• **WHAT TO DO**
Taking the entries below from the top, restate each line exactly and end with the line containing "The Big Cheese Bellmore (1320, 330)".

Data excerpts
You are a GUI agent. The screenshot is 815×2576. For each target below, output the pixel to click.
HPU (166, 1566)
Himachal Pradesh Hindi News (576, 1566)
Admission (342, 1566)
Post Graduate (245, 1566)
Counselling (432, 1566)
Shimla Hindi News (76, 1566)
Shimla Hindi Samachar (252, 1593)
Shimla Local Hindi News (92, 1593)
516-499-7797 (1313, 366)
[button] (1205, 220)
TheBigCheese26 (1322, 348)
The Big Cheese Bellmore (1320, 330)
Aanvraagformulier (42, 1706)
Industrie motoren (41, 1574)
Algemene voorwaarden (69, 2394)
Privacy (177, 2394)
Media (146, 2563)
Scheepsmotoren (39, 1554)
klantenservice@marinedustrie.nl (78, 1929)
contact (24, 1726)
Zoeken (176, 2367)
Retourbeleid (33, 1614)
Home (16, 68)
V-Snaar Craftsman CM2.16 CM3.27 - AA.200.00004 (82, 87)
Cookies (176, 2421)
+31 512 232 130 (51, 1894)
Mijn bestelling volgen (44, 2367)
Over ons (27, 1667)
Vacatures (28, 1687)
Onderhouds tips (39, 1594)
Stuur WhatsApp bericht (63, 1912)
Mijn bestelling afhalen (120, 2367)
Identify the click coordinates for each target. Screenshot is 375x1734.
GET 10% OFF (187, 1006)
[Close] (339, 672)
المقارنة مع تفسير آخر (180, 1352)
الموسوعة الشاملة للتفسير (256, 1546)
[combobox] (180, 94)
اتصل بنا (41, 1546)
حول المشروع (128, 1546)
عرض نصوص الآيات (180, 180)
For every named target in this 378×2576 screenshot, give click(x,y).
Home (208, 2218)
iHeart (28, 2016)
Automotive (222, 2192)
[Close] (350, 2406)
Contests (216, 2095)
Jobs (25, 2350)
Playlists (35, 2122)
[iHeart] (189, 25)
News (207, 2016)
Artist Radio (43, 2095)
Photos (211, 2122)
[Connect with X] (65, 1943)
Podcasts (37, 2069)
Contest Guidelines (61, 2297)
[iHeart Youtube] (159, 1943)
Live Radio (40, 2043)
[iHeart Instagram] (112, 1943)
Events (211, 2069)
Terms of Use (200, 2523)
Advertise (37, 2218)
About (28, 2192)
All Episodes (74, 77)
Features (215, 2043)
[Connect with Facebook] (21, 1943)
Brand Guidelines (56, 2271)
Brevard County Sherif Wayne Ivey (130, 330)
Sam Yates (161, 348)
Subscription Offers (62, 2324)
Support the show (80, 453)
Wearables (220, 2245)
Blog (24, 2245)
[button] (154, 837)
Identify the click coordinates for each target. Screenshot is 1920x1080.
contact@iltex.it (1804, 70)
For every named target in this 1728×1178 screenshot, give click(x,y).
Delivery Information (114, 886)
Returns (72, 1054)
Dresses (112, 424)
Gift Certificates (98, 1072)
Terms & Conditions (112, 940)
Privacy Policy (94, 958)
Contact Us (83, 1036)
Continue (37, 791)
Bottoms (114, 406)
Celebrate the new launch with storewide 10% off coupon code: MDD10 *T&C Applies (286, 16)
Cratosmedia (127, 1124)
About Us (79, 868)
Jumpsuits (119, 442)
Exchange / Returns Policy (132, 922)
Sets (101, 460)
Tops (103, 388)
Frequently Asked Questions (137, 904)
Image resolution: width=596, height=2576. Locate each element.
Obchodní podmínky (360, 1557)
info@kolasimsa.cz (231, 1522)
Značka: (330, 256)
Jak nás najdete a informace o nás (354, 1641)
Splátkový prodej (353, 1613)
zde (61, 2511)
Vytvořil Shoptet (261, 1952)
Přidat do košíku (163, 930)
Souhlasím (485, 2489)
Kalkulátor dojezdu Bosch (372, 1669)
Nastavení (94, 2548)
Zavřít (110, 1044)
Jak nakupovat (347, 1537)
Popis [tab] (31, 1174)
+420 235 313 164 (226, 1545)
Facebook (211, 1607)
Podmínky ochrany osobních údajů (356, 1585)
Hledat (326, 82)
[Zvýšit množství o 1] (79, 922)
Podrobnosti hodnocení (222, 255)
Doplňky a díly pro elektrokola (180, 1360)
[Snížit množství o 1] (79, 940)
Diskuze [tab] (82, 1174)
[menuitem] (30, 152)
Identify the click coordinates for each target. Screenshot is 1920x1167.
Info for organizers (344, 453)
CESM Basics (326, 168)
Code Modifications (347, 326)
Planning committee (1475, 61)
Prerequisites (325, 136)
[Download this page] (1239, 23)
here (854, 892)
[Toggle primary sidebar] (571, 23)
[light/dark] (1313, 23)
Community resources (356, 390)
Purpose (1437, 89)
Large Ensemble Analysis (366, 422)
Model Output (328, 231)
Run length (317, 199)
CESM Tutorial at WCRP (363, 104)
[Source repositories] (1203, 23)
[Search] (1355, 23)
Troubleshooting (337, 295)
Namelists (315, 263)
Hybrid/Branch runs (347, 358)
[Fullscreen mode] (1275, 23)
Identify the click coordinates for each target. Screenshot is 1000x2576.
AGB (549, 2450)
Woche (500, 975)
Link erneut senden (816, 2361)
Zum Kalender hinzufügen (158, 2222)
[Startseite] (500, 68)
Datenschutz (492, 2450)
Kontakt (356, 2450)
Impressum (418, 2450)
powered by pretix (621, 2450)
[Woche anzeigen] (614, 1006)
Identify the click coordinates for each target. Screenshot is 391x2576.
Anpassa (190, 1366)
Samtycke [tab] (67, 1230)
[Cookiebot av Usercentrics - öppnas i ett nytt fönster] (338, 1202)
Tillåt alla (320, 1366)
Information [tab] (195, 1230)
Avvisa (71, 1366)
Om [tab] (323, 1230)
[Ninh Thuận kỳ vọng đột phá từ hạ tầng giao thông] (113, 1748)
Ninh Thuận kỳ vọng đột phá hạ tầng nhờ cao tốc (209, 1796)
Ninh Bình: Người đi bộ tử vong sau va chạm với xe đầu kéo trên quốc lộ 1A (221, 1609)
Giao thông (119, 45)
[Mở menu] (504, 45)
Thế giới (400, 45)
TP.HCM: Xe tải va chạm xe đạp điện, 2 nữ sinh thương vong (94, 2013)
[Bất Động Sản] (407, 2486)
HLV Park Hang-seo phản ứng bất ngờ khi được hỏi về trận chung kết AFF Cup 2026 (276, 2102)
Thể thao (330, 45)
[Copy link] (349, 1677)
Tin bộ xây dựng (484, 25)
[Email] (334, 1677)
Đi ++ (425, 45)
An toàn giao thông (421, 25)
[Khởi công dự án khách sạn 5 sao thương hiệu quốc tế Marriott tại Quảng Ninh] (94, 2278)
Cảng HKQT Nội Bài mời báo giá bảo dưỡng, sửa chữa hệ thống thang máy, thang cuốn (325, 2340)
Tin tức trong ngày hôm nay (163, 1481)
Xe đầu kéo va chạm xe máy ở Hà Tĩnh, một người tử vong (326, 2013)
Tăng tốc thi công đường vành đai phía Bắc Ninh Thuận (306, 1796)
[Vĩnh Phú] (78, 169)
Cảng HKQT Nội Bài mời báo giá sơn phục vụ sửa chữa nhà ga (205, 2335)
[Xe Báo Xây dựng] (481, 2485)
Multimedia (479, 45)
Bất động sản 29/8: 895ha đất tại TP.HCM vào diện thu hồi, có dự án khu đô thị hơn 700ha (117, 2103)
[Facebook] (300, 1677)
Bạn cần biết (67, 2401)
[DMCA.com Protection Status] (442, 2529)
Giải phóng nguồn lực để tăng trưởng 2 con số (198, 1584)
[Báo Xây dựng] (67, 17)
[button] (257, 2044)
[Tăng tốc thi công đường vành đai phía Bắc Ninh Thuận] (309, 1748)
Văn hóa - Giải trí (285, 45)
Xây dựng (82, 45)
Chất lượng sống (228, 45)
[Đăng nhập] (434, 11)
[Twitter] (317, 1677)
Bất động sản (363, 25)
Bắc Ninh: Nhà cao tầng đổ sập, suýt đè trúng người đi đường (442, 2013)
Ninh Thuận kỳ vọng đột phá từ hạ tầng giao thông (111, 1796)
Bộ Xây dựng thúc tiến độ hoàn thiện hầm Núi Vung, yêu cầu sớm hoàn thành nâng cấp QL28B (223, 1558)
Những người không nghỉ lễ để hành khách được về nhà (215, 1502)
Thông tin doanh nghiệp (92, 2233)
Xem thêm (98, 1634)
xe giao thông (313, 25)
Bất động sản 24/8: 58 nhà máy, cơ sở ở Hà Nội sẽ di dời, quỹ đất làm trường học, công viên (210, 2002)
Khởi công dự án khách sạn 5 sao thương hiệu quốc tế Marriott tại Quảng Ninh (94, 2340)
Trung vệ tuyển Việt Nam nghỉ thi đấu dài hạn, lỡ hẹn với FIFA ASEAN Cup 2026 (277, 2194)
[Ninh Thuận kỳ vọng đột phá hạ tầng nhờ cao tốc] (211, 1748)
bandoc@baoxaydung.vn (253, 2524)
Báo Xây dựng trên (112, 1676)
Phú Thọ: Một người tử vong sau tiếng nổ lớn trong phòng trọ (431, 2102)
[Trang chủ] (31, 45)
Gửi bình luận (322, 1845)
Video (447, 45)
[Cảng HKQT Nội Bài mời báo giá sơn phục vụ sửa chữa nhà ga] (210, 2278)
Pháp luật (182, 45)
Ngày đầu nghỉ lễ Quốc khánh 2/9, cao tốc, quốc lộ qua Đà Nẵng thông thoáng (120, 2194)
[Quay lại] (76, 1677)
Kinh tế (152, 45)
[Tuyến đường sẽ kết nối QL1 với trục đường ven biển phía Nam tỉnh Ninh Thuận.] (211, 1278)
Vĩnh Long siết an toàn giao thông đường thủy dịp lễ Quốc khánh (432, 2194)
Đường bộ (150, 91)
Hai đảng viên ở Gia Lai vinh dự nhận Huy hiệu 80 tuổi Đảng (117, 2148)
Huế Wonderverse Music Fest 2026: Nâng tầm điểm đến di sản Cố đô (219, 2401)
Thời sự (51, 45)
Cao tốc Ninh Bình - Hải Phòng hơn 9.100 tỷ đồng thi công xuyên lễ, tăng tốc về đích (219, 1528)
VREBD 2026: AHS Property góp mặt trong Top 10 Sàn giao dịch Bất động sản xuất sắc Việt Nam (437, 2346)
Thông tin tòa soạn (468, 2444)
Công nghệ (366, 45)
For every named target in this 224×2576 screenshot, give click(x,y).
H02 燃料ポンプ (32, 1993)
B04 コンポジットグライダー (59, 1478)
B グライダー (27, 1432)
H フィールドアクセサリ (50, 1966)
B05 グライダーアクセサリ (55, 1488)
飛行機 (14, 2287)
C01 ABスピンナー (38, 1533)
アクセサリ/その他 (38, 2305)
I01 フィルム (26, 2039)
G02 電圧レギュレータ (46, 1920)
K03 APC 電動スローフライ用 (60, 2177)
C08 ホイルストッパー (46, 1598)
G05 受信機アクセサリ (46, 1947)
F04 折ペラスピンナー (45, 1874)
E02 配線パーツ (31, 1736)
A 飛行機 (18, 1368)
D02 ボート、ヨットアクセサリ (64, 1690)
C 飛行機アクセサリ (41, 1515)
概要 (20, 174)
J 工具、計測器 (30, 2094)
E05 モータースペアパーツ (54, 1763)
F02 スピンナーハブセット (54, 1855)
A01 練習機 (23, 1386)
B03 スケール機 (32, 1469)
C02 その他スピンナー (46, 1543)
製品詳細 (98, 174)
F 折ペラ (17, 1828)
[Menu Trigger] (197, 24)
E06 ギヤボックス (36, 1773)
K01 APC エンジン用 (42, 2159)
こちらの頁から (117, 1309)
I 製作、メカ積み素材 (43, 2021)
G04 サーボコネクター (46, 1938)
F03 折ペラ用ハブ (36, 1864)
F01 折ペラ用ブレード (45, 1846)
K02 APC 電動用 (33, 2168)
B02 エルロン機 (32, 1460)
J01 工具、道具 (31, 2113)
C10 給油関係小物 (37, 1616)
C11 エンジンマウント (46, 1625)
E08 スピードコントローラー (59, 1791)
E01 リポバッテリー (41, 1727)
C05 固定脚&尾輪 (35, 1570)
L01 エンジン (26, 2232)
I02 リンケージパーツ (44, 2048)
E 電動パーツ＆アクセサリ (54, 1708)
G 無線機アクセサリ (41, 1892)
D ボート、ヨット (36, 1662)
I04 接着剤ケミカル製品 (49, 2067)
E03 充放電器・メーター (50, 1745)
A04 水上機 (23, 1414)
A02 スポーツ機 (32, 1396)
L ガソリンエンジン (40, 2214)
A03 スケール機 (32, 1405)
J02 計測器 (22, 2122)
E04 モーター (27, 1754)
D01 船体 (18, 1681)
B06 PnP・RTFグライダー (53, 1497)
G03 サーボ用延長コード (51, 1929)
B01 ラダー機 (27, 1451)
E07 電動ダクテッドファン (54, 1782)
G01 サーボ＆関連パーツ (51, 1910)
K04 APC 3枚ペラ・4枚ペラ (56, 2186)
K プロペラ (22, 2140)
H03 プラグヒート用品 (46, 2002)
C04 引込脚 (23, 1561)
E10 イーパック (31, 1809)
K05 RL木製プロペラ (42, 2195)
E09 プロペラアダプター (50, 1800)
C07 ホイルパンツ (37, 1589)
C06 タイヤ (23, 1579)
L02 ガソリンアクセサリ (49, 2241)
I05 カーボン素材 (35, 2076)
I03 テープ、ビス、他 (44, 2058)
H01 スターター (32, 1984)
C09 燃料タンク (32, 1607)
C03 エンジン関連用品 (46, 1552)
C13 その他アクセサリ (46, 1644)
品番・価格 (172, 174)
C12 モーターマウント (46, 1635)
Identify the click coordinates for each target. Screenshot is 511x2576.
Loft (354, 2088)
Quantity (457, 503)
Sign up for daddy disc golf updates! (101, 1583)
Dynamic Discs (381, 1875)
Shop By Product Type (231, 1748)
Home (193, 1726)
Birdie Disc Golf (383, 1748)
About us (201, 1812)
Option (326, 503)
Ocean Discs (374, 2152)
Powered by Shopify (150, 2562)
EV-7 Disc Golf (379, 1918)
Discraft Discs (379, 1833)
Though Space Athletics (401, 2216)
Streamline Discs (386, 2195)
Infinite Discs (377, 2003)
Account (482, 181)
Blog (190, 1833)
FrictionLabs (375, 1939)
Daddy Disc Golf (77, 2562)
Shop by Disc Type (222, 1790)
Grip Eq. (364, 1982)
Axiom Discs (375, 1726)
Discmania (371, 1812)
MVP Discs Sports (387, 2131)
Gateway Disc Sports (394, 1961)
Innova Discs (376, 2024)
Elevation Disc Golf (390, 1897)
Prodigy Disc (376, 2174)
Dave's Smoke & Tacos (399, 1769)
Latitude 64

• **EXPECTED ANSWER**
You are a GUI agent. The screenshot is 815×2576. For each target below, output the pixel to click.
HPU (166, 1566)
Himachal Pradesh Hindi News (576, 1566)
Admission (342, 1566)
Post Graduate (245, 1566)
Counselling (432, 1566)
Shimla Hindi News (76, 1566)
Shimla Hindi Samachar (252, 1593)
Shimla Local Hindi News (92, 1593)
516-499-7797 (1313, 366)
[button] (1205, 220)
TheBigCheese26 (1322, 348)
The Big Cheese Bellmore (1320, 330)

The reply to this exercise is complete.